Seeking to quell fear and criticism, the French government called up thousands of police reserves Saturday to increase security around the country, after the Islamic State group (ISIS) claimed responsibility for a beachfront Bastille Day attack that security forces failed to thwart.
From the Nice seashore to the seat of French politics in Paris, critics lashed out Saturday at President Francois Hollande’s Socialist government, asking how a country still under a state of emergency after previous carnage from Islamic extremist attacks could have let this happen again.
As Nice’s coastal promenade along the Mediterranean Sea reopened, tourists and residents paid tribute to the 84 people killed and the 200 wounded in Thursday night’s attack, their blood still jarringly visible on the pavement.
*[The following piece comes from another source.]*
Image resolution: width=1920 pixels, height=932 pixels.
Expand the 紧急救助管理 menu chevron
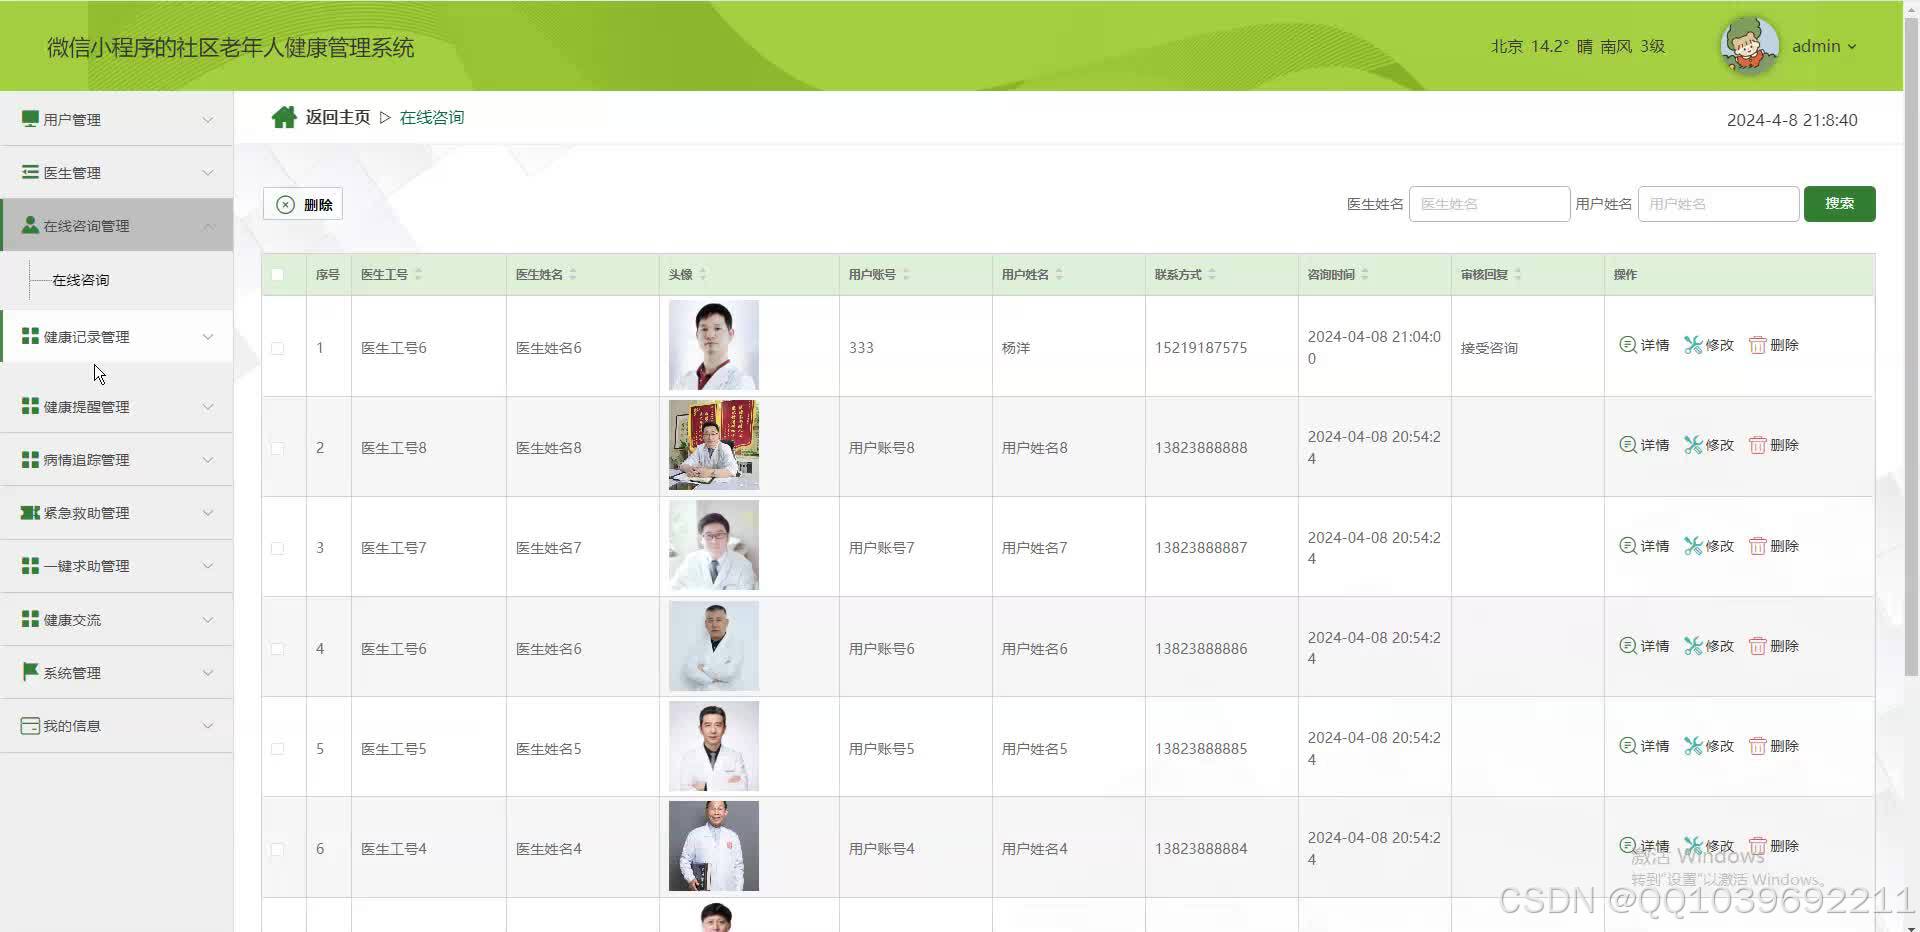coord(208,513)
The solemnity was only punctured when a pair of plainclothes police officers tried to drive through the crowd, prompting angry shouts of “Shame!” The officers backed away after a brief standoff.
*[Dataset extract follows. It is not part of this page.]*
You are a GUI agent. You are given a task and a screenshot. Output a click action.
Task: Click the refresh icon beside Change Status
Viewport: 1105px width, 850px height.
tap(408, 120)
Hollande held an emergency security meeting Saturday, and late in the day Interior Minister Bernard Cazeneuve announced he would call up 12,000 police reserves in addition to more than 120,000 police and soldiers already deployed around the country “because of the terrorist threat.”
Cazeneuve tried to defend his police force’s record, but his words rang hollow. He made similar statements after attacks in January 2015 at a kosher supermarket in Paris and the Charlie Hebdo newspaper that killed 17, and again after the Nov. 13 attacks in Paris on a rock concert, the national stadium and cafes that killed 130.